In 1990, the newly elected president of the Italian federation, Ralf Dejaco, recognised the attractiveness of the sport and asked the Italian coach, Luciano Bartolini, to begin work on the first set of rules for the game.
Bartolini developed a concept for a quick and spectacular game with a goalkeeper and three court players per team and a substitution area the full length of the court. In order to make use of the existing beach volleyball lines the court was to be smaller and with a rectangular goal area.
It was to take just 10 years until the young game of beach handball was to become an official EHF sport – with the organisation of the very first EHF Beach Handball European Championship in Gaeta, Italy in 2000.

EHF and IHF recognition
In 1992, a first demonstration match was carried out in Misano Adriatico and, some months later, Ponza was the place for the first ever official beach handball tournament where the new rules were presented.
The Italian international (indoor handball) referees Giampiero Masi and Piero Di Piero were called upon to review the rules along with Prof. Bartolini, focusing on making the game more spectacular, emphasising on acrobatic plays.
Other countries – such as Netherlands, Germany, Portugal and Russia – started their development process of beach handball at the same time, and teams of those countries became opponents for Italy at the first ever international beach handball tournament, the Coppa Interamnia in Teramo.
Steered by Dejaco, who was at the time a member of the International Handball Federation’s propaganda and development commission, the sport then began to make progress towards becoming a recognised sport.
With the financial support of the Italian Olympic Committee, a congress was organised in Formia, close to Rome, to which representatives of the IHF and also the Dutch Handball Federation were invited, and where a common set of rules was discussed.
In 1994, Di Piero presented the sport at an EHF Lecturer’s Course for the first time and Dejaco made a presentation on the sport and its rules at the IHF Congress in the Netherlands, where a test match was also played between Italy and Netherlands.
The wave of success had reached South America, where beach handball became more and more popular. In October 1995, the EHF Beach Handball Working Group was founded, including Jesus Guerrero (Spain), Tor van der Linder (Netherlands), Adriano Ruocco, Simonetta Montagni (both Italy) and EHF office member Helmut Höritsch (Austria). Some months later, an IHF working group was established too.
The original rules were adapted, tested and modified constantly while the general popularity of beach handball increased all over Europe, proved by the first ever European-wide calendar of beach handball events in 1997.





























Belarus and Ukraine first champions of Europe
Two years later, the first EHF course for beach handball referees took place in Turkey, followed by the first ever EURO in 2000.
Each eight male and female teams faced for the first trophies in Gaeta, Italy – but is was not to be the beach handball founders and hosts Italy on the podium, but the Belarusian men, who triumphed in the final against Spain; and the Ukrainian women, who beat Germany in the final.
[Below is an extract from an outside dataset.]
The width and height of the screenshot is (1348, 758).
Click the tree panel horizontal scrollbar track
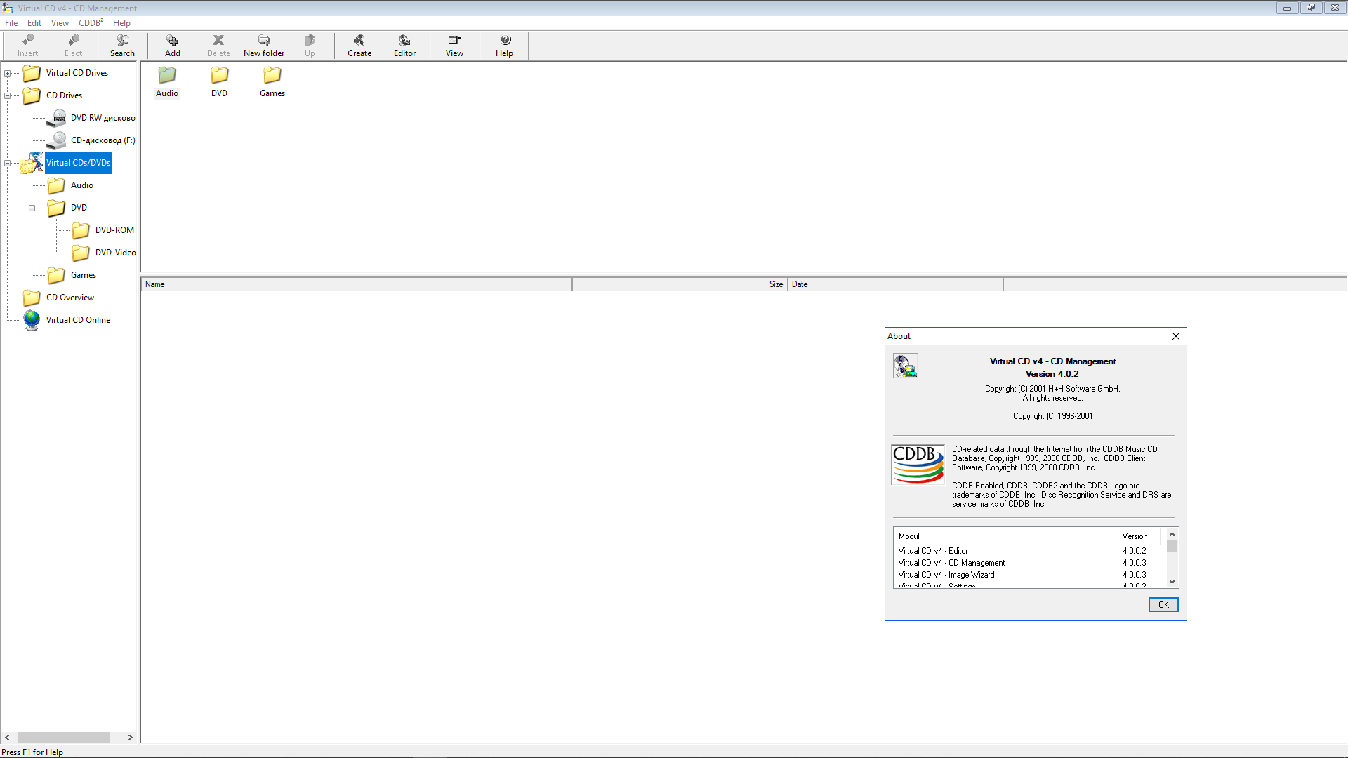[118, 737]
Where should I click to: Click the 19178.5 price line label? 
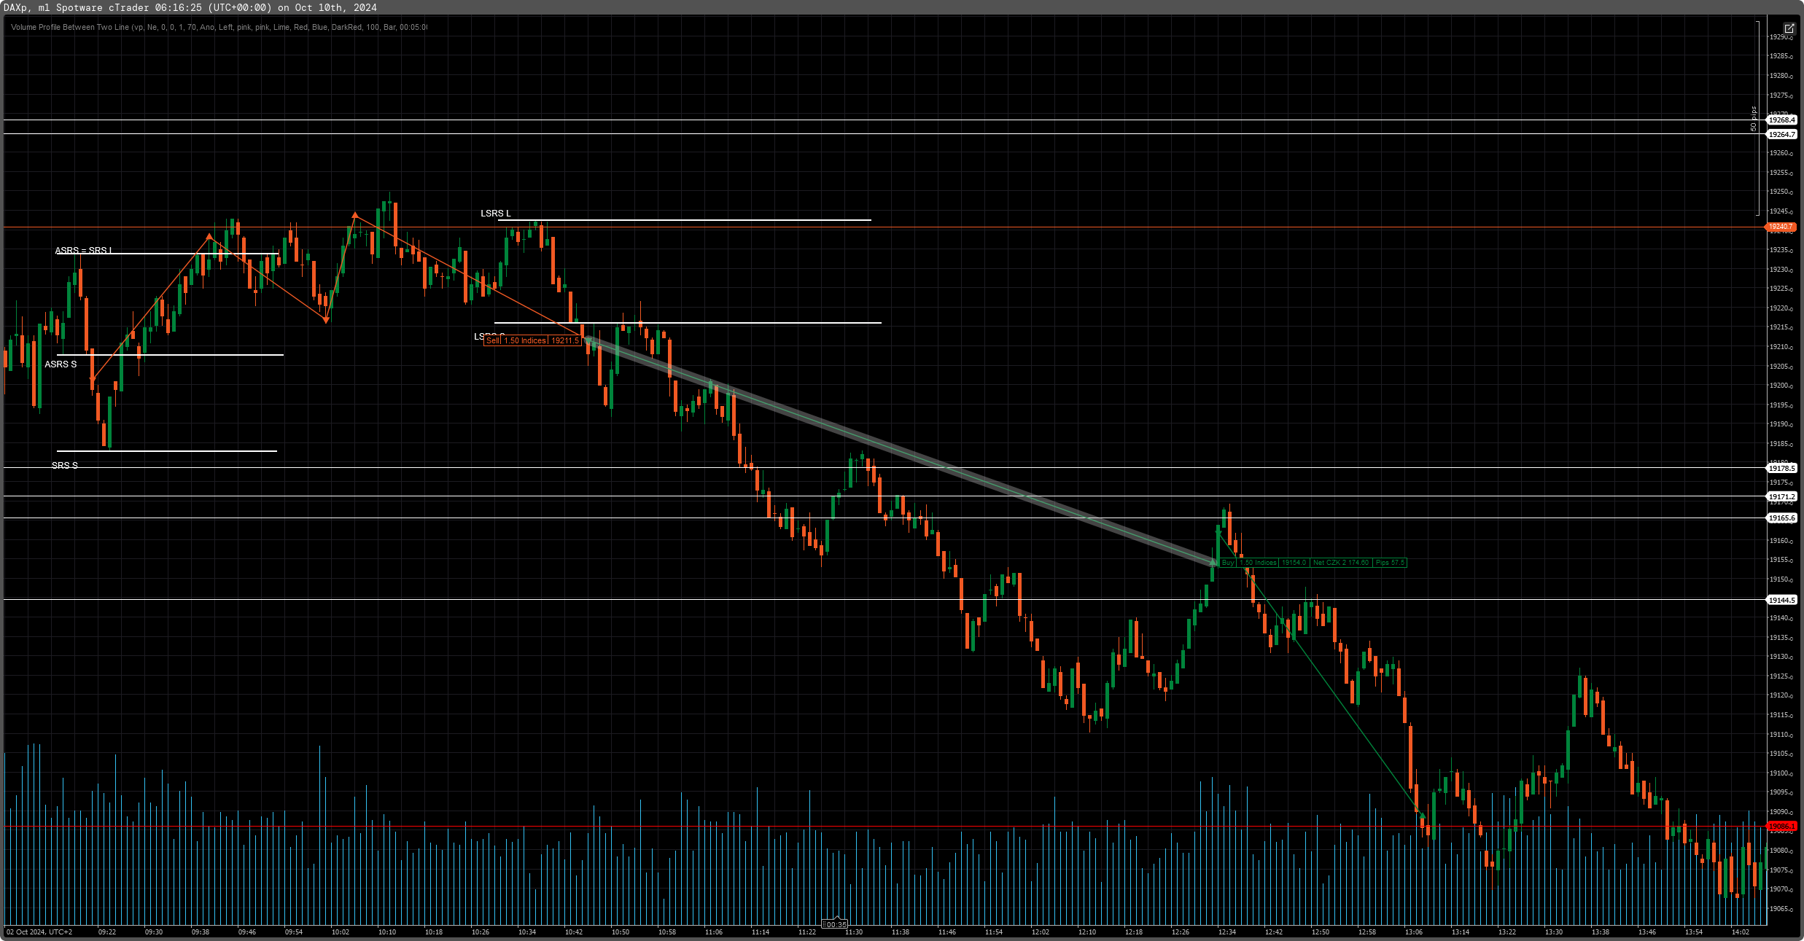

In the same year, Dejaco was elected as the beach handball representative at the EHF Executive Committee.
The second EHF Beach European Championship in Cadiz, Spain, saw 16 men’s and women’s teams taking part, the highest ever number of participants were each 18 men’s and women’s teams at the 2007 EHF Beach EURO at Misano Adriatico in Italy. The development of beach handball specialists had started, while children were attracted by the number of Younger Age Category EURO events which had begun to take place.
The EHF was fully aware of the development and started several activities such as the first coaches’ course in 2005, the implementation of the European Beach Handball Tour (ebt) in 2003 and the installation of the EHF Beach Handball Commission in 2007, currently under the leadership of the Norwegian Ole Jorstad.

Olympic dreams
This rapid development of the sport, which includes the first ever Beach Handball World Championship in 2004 in Egypt, has not reached its end.
Having already made its debut at the 2018 Youth Olympic Games hopes are high that the sport can become part of the senior Olympic programme.
With a passionate and dedicated community behind it, it would be the ultimate achievement for a fledging sport whose journey has only just begun.